→ ESTRATTO DEL DOCUMENTO
= = = =

Quello che interessa alla medicina è il corpo di M., inteso come Korper (il corpo ‘oggetto’) e non come Leib (il corpo ‘vissuto’), perché “ospita” la malattia e può, quindi, fornire informazioni e descrizioni attendibili dei sintomi, soprattutto quando, grazie anche all’abile guida del medico, M. impara a selezionare quello che è interessante, adeguato, coerente e quindi meritevole di essere considerato, rispetto a tutta una serie di problematiche e di vissuti che non sono ritenuti pertinenti, perché non oggettivi né oggettivabili né coerenti con la tipologia della malattia.
Senza la possibilità di manifestare i propri sentimenti e le proprie paure, fin dal momento della diagnosi M. cristallizza alcuni comportamenti per ben aderire al “ruolo” di paziente, che è prestabilito e funzionale allo sguardo medico e che le impedisce di utilizzare tutte le sue energie e di essere duttile nel ricostruire sempre nuovi modelli di comportamento; deve imparare a separare se stessa dalla sua malattia, “nemico da combattere” anche con strategie di controllo come il “far finta di non averla” e il “vivere una vita normale”, questa evidentemente misurata esclusivamente su parametri di efficienza, di appropriatezza, di salute, di funzionalità.

= = = =

→ SEZIONE DATI
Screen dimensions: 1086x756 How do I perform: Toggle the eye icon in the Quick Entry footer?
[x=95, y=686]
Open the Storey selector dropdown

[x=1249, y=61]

= = = =

→ PROBLEMI E COMPITI
A. Nel brano sul corpo di M. e lo sguardo medico, perché alla medicina interessa il corpo di M. come Korper e non come Leib?
B. Scrivi il seguito del brano sul corpo di M. e lo sguardo medico, riprendendo subito dopo la sua ultima frase.

→ ELENCO DELLE RISPOSTE
A. Perché è il corpo che "ospita" la malattia e può quindi fornire informazioni e descrizioni attendibili dei sintomi.

B.
M. non ha la possibilità di dialogare con la Sua malattia perché qualcun altro ha “preso” questa malattia e gliela “traduce”, con un linguaggio e secondo un modello prestabilito che opera in modo da rendere muto e svuotare di significato il bisogno di M. di capire e di conferire un senso a quello che le sta succedendo, alla Sua malattia.
Nel mondo di M. il monopolio della “verità” sulla sua malattia lo ha la scienza, la medicina, che l’antropologo Byron Good definisce acutamente “forma simbolica”. La medicina, che ha al centro del suo progetto la ricerca della “verità” della malattia, “costruisce” la realtà, dice Good, che diventa così per il paziente un territorio sconosciuto dove lui è, come ben chiarisce il bioeticista Hugo Tristram Engelhardt, uno “straniero in terra straniera”. Come tale non ha padronanza né dell’ambiente né della lingua né delle mappe, deve abbandonare il suo modo abituale di pensare e adattarsi ad aspettative e modelli culturali nuovi, in una condizione di costante precarietà e a rischio di vivere un’esistenza marginale.
Sganciando l’esperienza dalle dimensioni emotiva e spirituale la malattia muta l’esistenza di M. perché trasforma profondamente la percezione che lei ha di sé, produce una nuova dimensione di incertezza e di insicurezza che, in modo impercettibile ma costante, invade tutta la sua esistenza.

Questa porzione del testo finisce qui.